Private Versicherer ziehen sich zurück
Während sich die privaten Versicherungsgesellschaften seit den letzten verheerenden Bränden 2017 und 2018 immer stärker zurückgezogen haben, verzeichnete der staatliche Versicherer California Fair Plan ein umso kräftigeres Wachstum. Er hat sein Geschäft in Pacific Palisades massiv ausgedehnt: um 85 Prozent in nur einem Jahr.
Weil auch Fair Plan keine risikogerechten Prämien verlangt, gibt es für Architekten und Hauseigentümer wenig Anreiz, ihr Verhalten anzupassen – etwa nicht direkt an einem Waldrand zu bauen. Der Markt könnte das ein Stück weit richten, wenn man ihn liesse.
Aber ausgerechnet in Kalifornien, das regelmässig von Umweltkatastrophen heimgesucht wird, will man nichts von risikoabhängigen Prämien wissen. Gemessen an den Immobilienwerten sind die Versicherungskosten in den Palisades sogar tiefer als in 97 Prozent der US-Postleitzahlen-Gebiete, wie eine Reuters-Analyse ergab.
Ist genug Geld für die Schäden da?
Nun wird es für Fair Plan eng. Gemäss der Nachrichtenagentur Bloomberg hat die staatliche Gesellschaft allein in und um Pacific Palisades Gebäude im Wert von 6 Milliarden Dollar versichert.
Doch gemäss der letzten verfügbaren Aufstellung stehen diesem Exposure in der verwüsteten Gegend lediglich 200 Millionen Dollar Reserven plus 2,5 Milliarden Dollar Deckung durch Rückversicherungen gegenüber.

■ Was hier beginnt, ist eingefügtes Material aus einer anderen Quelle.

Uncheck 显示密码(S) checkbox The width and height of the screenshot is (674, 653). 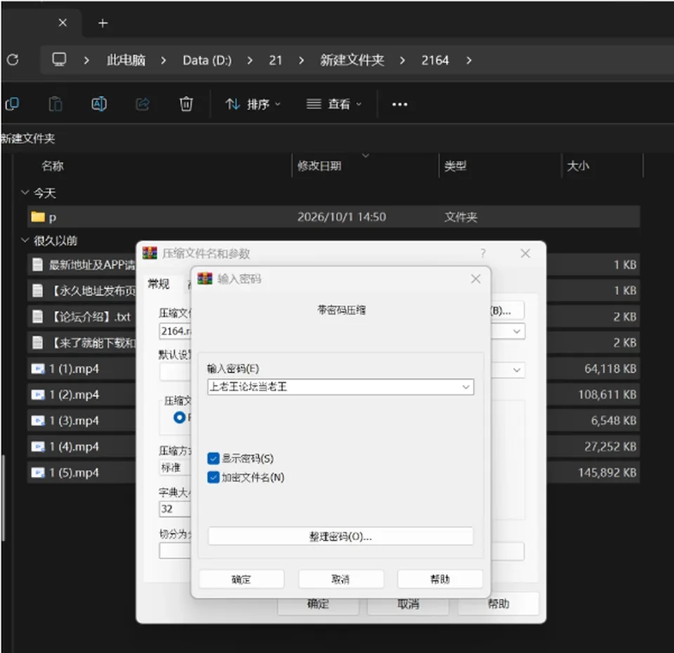[213, 459]
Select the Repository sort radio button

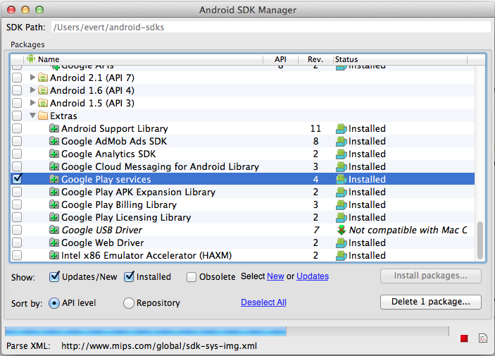tap(129, 303)
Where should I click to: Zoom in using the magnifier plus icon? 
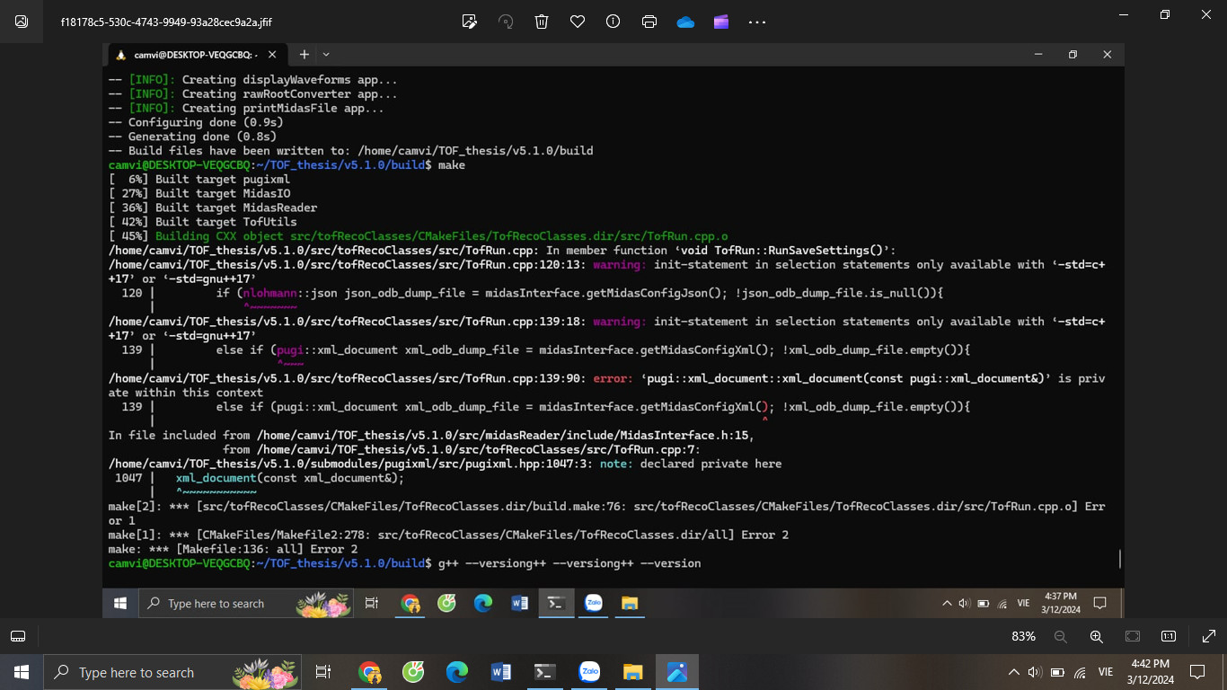(x=1097, y=636)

Wie Fair Plan für Forderungen aufkommen will, die diesen Betrag übersteigen, ist nicht ganz klar.
Ein Teil der Rechnung dürfte bei privaten Sachversicherern in Kalifornien landen – die zur Solidarität mit Fair Plan verpflichtet werden können. Einen Teil müssten Versicherungsnehmer aus anderen Gegenden Kaliforniens und die Allgemeinheit berappen.
Das hätte einen doppelt perversen Effekt: Einerseits würden so auch Geringverdiener für Schäden an Luxusvillen geradestehen. Anderseits dürfte sich der Exodus von privaten Versicherungsanbietern aus Kalifornien beschleunigen.
Jetzt steigen die Prämien
Schon vor der Katastrophe ging man davon aus, dass die Prämien in den kommenden Jahren kräftig steigen und das Budget mancher Hauseigentümer strapazieren würden.

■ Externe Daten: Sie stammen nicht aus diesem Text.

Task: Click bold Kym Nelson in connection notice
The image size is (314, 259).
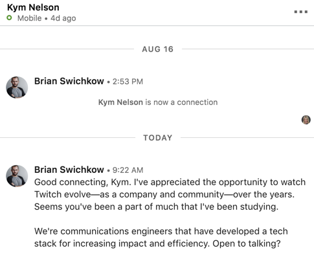Action: tap(120, 102)
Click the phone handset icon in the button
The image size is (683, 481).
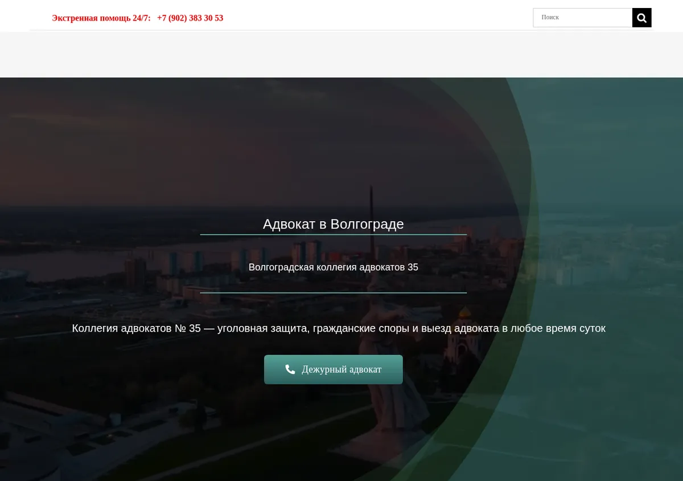290,369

Die zunehmenden Schwierigkeiten der Hausbesitzer, Versicherungsschutz zu finden, veranlassten die staatlichen Aufsichtsbehörden, ihren Ansatz zu überdenken. Der Versicherungsbeauftragte von Kalifornien kündigte im Dezember eine Überarbeitung an, die es den Versicherern erleichtern würde, ihre Tarife zu erhöhen und Klimarisiken und Rückversicherungskosten bei der Preisgestaltung zu berücksichtigen. Sie wären dann aber im Gegenzug auch verpflichtet, einen Versicherungsschutz in Hochrisikogebieten anzubieten.